Review Article

Auditory-Cortex Short-Term Plasticity Induced by Selective Attention

Figure 1

Task-specific attentional modulation of anterior and posterior auditory-cortex selectivity to phonetic category versus spatial location of sound source. Pairs of Finnish vowels /æ/ and /ø/ were presented from straight ahead or 45 degrees to the right. The stimuli were presented in pairs, adaptor followed by probe, which were spatially discordant, phonetically discordant, or identical. In attend location condition, subjects responded to sound pairs that matched the spatial pattern of the preceding sound pair (i.e., same sound source locations in the same order), irrespective of the phonetic content. In the attend phoneme condition, the targets were, in turn, sound pairs phonetically similar to the preceding sound pair (same phonemes in same order), irrespective of the spatial content. At the top is shown inflated left hemisphere with the locations of the anterior and posterior N1 sources (i.e., responses elicited ~100 ms from sound onset). As can be seen in the middle panel, the posterior N1 response amplitude to the probe following a spatially different adaptor stimulus was enhanced when subjects selectively attended spatial cues. Conversely, as seen in the bottom panel, anterior N1 activity to probes following phonetically different adaptor stimuli was enhanced by phonetic attention.

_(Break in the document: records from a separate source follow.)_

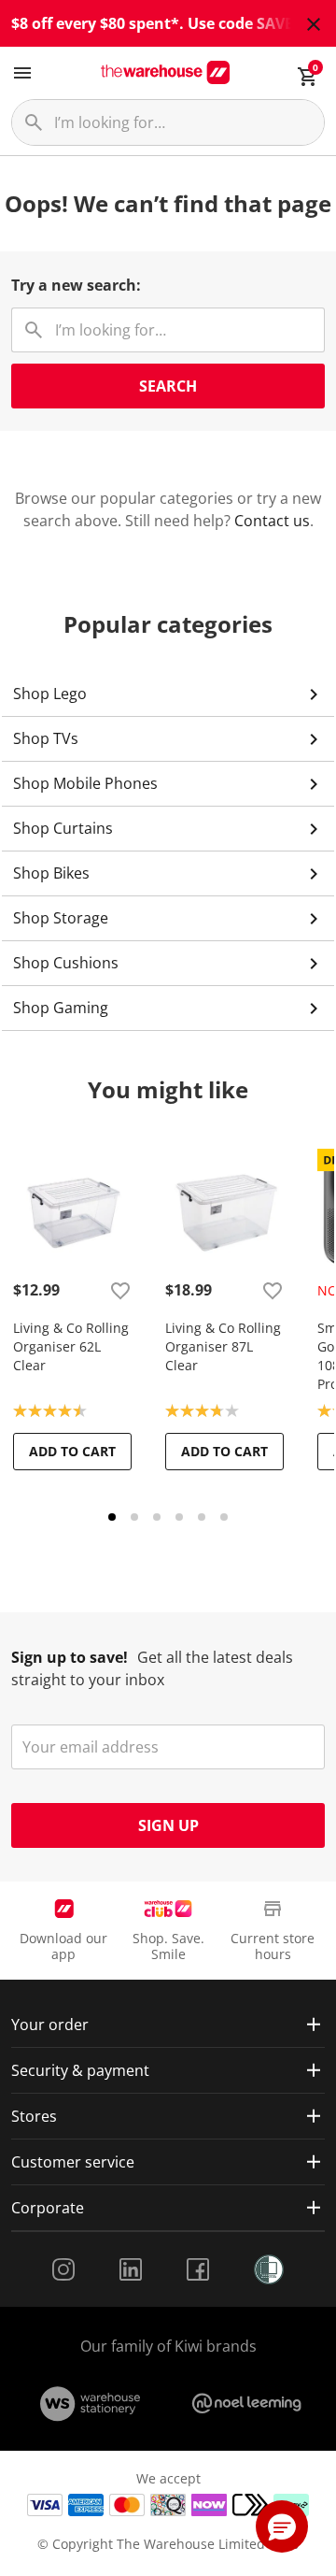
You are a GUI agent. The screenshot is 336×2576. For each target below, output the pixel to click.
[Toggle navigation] (22, 73)
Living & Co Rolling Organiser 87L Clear (223, 1346)
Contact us (272, 520)
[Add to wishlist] (120, 1290)
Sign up (168, 1825)
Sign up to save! (69, 1657)
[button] (282, 2526)
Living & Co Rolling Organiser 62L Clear (71, 1346)
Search (168, 386)
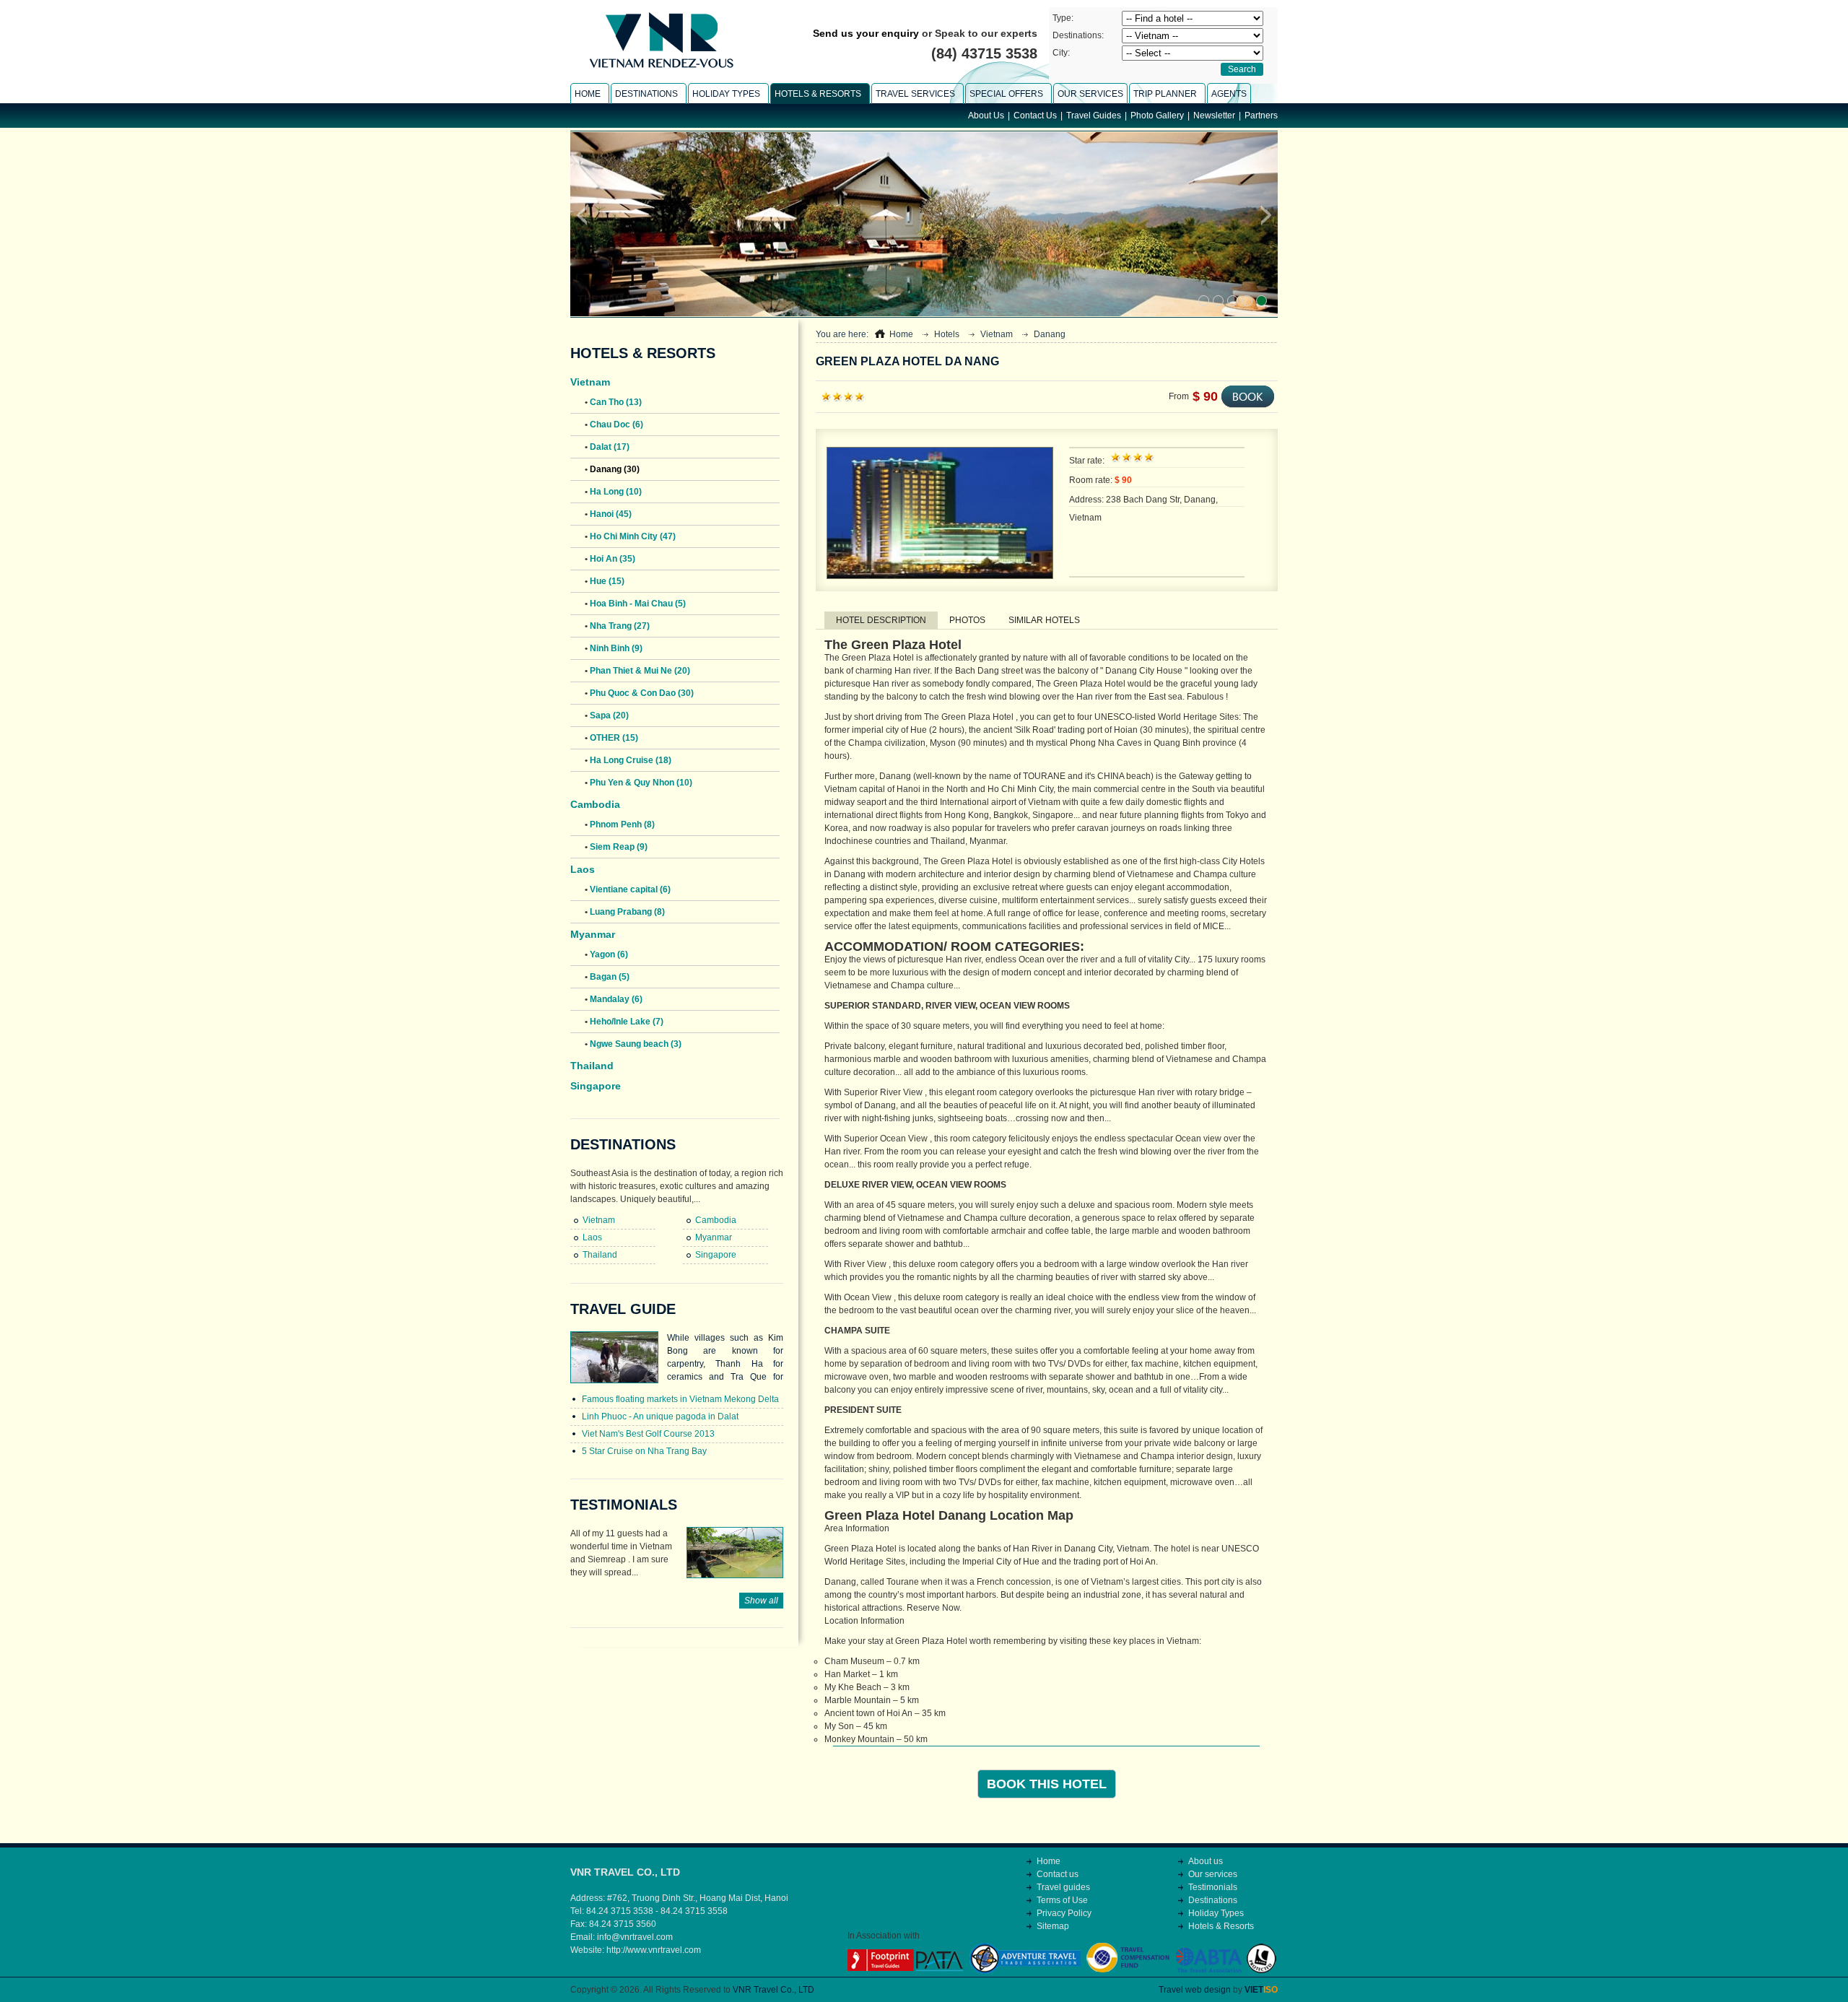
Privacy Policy (1064, 1913)
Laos (582, 869)
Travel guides (1063, 1887)
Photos (967, 620)
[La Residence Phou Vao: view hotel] (1203, 300)
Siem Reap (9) (619, 847)
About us (1205, 1861)
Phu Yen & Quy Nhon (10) (641, 783)
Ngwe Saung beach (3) (635, 1044)
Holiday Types (1216, 1913)
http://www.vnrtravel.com (653, 1950)
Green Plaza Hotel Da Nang (907, 361)
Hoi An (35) (612, 559)
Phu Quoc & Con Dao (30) (642, 693)
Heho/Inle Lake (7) (626, 1022)
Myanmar (592, 934)
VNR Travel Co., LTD (773, 1990)
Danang (1049, 334)
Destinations (623, 1144)
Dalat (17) (609, 447)
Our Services (1090, 94)
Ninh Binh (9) (616, 648)
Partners (1261, 115)
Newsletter (1214, 115)
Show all (761, 1601)
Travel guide (623, 1309)
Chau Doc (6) (616, 424)
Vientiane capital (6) (630, 889)
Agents (1229, 94)
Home (901, 334)
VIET (1261, 1990)
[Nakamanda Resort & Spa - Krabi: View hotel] (1218, 300)
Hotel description (881, 620)
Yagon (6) (609, 954)
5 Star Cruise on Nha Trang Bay (644, 1451)
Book (1247, 397)
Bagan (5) (609, 977)
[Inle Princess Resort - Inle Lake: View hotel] (1247, 300)
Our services (1212, 1874)
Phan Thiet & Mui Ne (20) (640, 671)
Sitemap (1053, 1926)
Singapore (595, 1086)
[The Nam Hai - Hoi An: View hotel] (1261, 300)
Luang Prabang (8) (627, 912)
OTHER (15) (614, 738)
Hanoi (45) (611, 514)
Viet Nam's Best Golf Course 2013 (648, 1434)
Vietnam (590, 382)
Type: (1062, 18)
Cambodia (595, 804)
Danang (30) (615, 469)
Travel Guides (1093, 115)
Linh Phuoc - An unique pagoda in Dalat (660, 1416)
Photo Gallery (1157, 115)
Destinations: (1078, 35)
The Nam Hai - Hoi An (633, 299)
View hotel (723, 299)
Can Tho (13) (616, 402)
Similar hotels (1044, 620)
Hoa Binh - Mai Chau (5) (638, 604)
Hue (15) (607, 581)
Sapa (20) (609, 715)
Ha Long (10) (616, 492)
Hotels (946, 334)
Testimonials (623, 1505)
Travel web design (1195, 1990)
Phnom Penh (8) (622, 824)
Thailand (592, 1065)
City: (1061, 53)
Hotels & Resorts (642, 353)
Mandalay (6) (616, 999)
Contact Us (1035, 115)
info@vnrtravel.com (635, 1937)
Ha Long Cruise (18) (630, 760)
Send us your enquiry (866, 33)
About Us (986, 115)
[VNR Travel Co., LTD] (660, 71)
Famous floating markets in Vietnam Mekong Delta (680, 1399)
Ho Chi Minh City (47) (633, 536)
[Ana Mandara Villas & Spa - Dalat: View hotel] (1232, 300)
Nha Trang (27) (620, 626)
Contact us (1057, 1874)
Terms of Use (1062, 1900)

This task- and cortical-location-specific reduction in a paired-stimulus adaptation paradigm suggested that neural selectivity to phonemes was increased in anterior auditory-cortex areas during selective attention to phonetic features, and that neural selectivity to spatial locations was increased in posterior nonprimary auditory-cortex during spatial selective-attention. These effects further occurred relatively rapidly, since the task changed once every 60 s (adapted with permission from [39]; HG: Heschl’s gyrus; PT: planum temporale; STG: superior temporal gyrus).